Chances are you’ve seen an uptick in the popularity of Castile soap over the years. Made from a blend of vegetable oils, Castile soap is 100 percent natural and has numerous cleaning claims, from body to home, and everything in between. Although a bit on the pricey side, a drop of Castile soap is all you need to get most cleaning jobs done. Lisa Bronner, granddaughter of Dr. Bronner’s founder Dr. Emannuel Bronner, even claims Castile soap is tough enough to cut through even your dirtiest makeup brushes without any bristles falling out. While most scented Castile soaps have essential oils added, but to make your own bacteria-fighting cleanser, add ¼ teaspoon tea tree essential oil, ¼ cup Castile soap and 1 quart water in a spray bottle.

Other Alternatives

When it’s cold and flu season, we know you want to be able to have peace of mind that the time and effort you take into cleaning is going to keep you and your family protected from illness. If buying a perfectly proportioned product specifically designed for cleaning and disinfecting puts your mind more at ease than a DIY concoction, don’t fret, we’ve got you covered with natural alternatives.
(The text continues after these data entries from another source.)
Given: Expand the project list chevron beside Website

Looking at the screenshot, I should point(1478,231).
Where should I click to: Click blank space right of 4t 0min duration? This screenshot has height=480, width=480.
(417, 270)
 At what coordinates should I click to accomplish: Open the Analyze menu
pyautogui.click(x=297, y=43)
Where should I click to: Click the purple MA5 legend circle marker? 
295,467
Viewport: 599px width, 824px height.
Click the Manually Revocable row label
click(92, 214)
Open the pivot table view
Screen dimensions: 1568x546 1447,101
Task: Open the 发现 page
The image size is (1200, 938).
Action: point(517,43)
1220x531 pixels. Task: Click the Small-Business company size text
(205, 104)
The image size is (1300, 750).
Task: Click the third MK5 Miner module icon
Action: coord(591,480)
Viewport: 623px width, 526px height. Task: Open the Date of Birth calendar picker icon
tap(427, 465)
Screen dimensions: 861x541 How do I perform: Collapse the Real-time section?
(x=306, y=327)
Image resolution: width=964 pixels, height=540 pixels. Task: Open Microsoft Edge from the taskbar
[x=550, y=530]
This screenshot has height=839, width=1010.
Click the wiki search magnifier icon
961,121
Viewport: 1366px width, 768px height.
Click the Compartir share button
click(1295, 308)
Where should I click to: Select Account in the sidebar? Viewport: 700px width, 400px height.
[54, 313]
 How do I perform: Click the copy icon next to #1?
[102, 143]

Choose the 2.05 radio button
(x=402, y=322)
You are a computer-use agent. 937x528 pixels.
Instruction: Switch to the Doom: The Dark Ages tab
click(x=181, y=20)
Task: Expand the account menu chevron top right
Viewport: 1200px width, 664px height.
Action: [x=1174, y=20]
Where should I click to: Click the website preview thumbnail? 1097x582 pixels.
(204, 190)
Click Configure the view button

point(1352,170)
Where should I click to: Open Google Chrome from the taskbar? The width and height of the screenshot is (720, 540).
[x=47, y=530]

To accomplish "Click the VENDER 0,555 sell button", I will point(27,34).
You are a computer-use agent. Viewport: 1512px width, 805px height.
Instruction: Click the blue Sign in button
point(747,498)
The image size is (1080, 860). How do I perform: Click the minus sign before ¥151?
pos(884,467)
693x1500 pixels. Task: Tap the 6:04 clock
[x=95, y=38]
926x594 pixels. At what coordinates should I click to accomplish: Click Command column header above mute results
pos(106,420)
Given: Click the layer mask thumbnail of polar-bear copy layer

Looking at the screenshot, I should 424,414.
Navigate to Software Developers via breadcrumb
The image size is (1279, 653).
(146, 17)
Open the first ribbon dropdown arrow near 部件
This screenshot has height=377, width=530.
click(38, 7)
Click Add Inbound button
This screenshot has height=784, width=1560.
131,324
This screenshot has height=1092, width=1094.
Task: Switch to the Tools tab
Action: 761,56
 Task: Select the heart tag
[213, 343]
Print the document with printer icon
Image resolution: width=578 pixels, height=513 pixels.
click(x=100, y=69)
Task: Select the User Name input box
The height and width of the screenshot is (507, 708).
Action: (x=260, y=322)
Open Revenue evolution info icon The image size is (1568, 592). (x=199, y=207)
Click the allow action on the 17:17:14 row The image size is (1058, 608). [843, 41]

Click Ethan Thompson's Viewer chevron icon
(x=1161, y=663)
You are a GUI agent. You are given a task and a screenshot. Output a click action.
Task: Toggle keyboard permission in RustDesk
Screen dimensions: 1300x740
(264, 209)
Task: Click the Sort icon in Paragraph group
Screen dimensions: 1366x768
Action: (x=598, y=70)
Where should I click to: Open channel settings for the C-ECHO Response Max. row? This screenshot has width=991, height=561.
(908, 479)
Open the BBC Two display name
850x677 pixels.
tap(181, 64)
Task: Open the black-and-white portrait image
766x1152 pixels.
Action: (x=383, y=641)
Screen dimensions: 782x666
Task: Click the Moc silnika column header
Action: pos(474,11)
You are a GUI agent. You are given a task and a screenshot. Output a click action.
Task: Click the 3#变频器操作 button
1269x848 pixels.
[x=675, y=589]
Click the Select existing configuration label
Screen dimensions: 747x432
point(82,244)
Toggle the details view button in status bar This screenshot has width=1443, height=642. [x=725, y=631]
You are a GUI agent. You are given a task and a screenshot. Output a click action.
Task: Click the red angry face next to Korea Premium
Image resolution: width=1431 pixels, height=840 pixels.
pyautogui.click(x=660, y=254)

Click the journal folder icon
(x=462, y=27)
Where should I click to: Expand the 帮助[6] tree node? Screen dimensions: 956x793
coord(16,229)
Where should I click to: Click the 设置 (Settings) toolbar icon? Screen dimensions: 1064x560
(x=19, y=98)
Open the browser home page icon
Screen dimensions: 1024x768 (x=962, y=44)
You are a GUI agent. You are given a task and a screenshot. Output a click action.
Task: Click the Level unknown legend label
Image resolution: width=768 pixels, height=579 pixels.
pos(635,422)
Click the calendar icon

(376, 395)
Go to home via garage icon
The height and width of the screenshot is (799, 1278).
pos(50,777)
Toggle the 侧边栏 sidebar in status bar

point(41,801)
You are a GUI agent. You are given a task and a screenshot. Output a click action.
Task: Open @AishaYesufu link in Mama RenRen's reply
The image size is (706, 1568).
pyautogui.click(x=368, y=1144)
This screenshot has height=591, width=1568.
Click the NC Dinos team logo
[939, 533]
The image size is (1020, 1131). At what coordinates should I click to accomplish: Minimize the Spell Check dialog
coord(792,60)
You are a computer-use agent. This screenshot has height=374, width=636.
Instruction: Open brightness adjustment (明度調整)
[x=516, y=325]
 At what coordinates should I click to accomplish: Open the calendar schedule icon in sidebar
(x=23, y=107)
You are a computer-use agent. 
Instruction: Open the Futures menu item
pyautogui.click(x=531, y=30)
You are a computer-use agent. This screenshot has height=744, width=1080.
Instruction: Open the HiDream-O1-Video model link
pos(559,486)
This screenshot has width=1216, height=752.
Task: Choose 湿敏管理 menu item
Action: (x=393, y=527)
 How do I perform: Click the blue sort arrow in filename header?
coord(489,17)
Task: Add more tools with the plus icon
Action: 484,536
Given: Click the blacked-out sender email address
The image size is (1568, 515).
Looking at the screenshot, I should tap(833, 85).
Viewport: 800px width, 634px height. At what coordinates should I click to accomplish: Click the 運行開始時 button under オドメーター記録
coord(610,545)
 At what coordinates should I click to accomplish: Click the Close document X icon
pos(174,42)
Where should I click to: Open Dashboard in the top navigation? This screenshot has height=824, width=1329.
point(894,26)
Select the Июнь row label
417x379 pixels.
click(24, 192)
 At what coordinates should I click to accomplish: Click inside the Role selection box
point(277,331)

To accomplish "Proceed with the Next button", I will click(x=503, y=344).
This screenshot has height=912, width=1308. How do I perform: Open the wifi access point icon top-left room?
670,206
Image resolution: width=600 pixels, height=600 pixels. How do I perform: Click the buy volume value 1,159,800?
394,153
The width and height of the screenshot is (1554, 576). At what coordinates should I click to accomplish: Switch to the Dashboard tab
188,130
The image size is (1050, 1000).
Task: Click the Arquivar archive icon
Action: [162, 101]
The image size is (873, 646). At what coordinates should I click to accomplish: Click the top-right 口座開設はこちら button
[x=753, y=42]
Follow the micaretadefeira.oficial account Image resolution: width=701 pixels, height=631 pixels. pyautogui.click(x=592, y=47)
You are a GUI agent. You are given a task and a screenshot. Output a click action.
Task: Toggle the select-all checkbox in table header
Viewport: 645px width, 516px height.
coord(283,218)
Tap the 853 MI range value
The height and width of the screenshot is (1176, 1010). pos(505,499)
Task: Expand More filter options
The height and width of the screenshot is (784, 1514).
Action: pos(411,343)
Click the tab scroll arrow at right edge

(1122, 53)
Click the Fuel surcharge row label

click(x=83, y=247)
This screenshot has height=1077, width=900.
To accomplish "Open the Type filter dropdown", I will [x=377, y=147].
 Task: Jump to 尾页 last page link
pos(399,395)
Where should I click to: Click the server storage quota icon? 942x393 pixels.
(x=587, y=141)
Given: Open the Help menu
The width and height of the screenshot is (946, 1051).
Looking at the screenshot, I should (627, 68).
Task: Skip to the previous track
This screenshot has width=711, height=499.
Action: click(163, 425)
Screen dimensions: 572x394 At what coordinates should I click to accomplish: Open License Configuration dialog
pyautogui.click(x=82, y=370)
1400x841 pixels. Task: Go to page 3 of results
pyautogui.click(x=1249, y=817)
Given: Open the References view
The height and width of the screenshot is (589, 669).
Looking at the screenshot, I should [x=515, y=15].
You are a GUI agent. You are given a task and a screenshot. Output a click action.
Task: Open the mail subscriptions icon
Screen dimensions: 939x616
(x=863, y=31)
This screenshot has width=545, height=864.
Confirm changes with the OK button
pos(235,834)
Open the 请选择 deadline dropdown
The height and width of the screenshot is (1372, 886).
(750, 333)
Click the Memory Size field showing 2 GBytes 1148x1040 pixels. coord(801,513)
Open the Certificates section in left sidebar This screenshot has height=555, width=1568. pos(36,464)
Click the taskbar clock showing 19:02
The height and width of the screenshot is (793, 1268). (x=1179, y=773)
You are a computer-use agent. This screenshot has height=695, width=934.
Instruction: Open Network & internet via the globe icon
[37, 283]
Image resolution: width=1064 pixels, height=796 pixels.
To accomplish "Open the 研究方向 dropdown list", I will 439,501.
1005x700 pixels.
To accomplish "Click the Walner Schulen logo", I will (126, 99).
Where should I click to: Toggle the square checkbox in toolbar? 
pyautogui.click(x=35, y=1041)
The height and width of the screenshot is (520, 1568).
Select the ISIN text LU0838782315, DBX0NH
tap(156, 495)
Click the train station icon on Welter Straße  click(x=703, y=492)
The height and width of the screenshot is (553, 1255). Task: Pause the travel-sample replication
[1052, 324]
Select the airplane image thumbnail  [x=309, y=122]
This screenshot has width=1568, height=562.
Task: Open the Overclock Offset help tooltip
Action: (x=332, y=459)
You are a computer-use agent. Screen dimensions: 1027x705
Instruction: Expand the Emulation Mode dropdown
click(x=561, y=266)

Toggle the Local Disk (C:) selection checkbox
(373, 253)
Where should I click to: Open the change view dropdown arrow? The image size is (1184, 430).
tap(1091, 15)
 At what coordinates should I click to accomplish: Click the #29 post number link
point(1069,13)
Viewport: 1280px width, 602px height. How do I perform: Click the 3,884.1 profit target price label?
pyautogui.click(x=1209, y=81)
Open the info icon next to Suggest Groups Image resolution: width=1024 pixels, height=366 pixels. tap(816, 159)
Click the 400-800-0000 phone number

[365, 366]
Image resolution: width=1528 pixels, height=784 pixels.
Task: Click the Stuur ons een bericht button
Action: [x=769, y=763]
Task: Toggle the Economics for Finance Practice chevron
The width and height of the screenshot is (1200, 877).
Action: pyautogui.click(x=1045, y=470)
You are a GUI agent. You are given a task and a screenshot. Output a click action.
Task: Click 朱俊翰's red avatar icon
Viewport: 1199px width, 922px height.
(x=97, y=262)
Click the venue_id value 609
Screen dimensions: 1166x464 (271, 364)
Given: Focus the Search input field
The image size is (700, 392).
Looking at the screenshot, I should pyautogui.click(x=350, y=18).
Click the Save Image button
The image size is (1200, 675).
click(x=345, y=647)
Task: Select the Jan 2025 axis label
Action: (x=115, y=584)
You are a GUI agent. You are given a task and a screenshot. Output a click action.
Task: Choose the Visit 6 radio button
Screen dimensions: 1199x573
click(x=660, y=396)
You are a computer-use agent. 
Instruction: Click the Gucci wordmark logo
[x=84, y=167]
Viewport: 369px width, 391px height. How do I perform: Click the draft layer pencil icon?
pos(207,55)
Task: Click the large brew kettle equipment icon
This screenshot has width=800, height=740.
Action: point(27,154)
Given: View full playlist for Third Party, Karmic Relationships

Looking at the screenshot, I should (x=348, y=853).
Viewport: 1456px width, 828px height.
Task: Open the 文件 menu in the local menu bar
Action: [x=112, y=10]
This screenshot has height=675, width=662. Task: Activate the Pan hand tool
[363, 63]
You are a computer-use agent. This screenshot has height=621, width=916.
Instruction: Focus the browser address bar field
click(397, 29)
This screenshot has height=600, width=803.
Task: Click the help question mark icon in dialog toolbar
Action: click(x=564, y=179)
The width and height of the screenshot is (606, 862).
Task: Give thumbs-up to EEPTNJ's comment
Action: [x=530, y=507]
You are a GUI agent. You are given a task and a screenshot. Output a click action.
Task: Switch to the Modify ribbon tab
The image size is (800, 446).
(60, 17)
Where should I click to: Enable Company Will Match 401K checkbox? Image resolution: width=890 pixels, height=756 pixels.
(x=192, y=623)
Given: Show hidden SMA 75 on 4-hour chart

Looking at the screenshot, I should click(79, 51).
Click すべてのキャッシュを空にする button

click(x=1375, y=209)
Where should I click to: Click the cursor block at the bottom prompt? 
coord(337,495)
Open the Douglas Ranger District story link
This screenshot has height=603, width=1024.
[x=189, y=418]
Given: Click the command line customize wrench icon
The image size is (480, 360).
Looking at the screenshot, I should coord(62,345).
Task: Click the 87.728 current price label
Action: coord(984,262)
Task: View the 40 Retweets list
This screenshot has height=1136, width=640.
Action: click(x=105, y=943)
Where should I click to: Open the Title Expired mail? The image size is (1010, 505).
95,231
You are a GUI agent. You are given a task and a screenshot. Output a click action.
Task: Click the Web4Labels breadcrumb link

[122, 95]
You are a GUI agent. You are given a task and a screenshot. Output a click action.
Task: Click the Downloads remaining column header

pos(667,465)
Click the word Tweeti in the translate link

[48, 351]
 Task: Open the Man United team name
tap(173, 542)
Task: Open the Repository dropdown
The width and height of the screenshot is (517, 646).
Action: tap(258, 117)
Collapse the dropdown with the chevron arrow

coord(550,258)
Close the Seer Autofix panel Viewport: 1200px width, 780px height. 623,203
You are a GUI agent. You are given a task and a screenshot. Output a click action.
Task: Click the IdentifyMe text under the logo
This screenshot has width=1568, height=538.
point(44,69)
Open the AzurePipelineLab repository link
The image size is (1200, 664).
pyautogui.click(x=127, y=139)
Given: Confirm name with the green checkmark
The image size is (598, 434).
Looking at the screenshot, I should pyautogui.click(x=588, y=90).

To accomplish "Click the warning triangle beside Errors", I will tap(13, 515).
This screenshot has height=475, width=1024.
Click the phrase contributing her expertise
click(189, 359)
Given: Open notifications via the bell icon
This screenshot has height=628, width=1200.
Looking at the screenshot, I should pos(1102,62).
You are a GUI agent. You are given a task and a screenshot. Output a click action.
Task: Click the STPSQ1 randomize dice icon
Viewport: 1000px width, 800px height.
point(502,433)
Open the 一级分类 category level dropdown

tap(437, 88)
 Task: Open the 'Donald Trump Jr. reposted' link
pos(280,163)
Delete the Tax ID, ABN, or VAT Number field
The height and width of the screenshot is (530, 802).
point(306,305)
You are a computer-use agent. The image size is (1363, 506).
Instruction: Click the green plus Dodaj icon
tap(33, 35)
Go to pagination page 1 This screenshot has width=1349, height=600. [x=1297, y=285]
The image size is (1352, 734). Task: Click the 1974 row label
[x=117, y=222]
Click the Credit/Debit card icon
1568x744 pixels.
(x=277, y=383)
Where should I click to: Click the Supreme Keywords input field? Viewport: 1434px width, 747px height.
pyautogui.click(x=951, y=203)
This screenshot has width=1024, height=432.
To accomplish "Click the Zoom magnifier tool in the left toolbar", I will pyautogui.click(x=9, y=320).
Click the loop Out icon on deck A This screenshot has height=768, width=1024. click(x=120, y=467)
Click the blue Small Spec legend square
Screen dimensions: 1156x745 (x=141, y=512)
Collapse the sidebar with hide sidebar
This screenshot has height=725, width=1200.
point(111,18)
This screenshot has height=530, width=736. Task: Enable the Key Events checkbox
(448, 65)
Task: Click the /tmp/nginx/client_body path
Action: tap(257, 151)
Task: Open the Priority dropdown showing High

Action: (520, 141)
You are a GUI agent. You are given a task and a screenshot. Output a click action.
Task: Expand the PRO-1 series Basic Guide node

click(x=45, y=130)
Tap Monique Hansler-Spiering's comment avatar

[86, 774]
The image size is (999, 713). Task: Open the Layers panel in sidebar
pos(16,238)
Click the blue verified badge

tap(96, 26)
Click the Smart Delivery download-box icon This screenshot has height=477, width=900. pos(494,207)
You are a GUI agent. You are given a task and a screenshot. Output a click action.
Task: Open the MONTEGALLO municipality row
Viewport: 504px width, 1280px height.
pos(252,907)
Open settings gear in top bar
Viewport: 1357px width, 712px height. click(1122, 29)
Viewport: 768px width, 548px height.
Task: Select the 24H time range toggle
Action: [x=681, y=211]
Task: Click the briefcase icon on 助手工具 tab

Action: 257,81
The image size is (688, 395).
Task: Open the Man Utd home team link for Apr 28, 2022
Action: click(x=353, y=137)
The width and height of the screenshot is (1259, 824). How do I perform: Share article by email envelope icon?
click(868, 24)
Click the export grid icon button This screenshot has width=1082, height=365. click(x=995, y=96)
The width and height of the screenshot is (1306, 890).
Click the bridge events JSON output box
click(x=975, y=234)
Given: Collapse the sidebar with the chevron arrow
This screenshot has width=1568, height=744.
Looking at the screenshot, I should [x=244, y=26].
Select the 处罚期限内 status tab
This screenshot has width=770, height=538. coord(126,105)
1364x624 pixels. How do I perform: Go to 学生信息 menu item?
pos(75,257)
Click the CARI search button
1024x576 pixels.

Look for products that boldly advertise that they are biodegradable, phosphate, chlorine triclosan, triclocarban, lye and ammonia free, and derive their ingredients from plant sources. Many plant-based disinfecting products contain Thymol, an antimicrobial derivative of multiple types of herbs. With Thymol listed as an active ingredient, plant-based products can claim their disinfectants kill 99.99 percent of household germs, such as the flu, Rhinovirus, Staphylococcus, Salmonella and MRSA, to name a few.

The Takeaway

You don’t have to opt for harsh, chemical-laden cleaners to get the job done this cold and flu season, but no matter what cleaners you choose, simple cleanliness rules still apply. Good old-fashioned hot soapy water and elbow grease can sometimes be enough to clean your surfaces. The act of rubbing and scrubbing breaks down the matrix around certain types of bacteria, allowing disinfectants, such as vinegar, to get to work.

Ask yourself what you want to achieve — do you just want to clean or do you really need to disinfect? If you just want to clean, then hot, soapy water is generally enough. If you’d like to disinfect, clean first, then disinfect with the least toxic, most biodegradable product that does the job.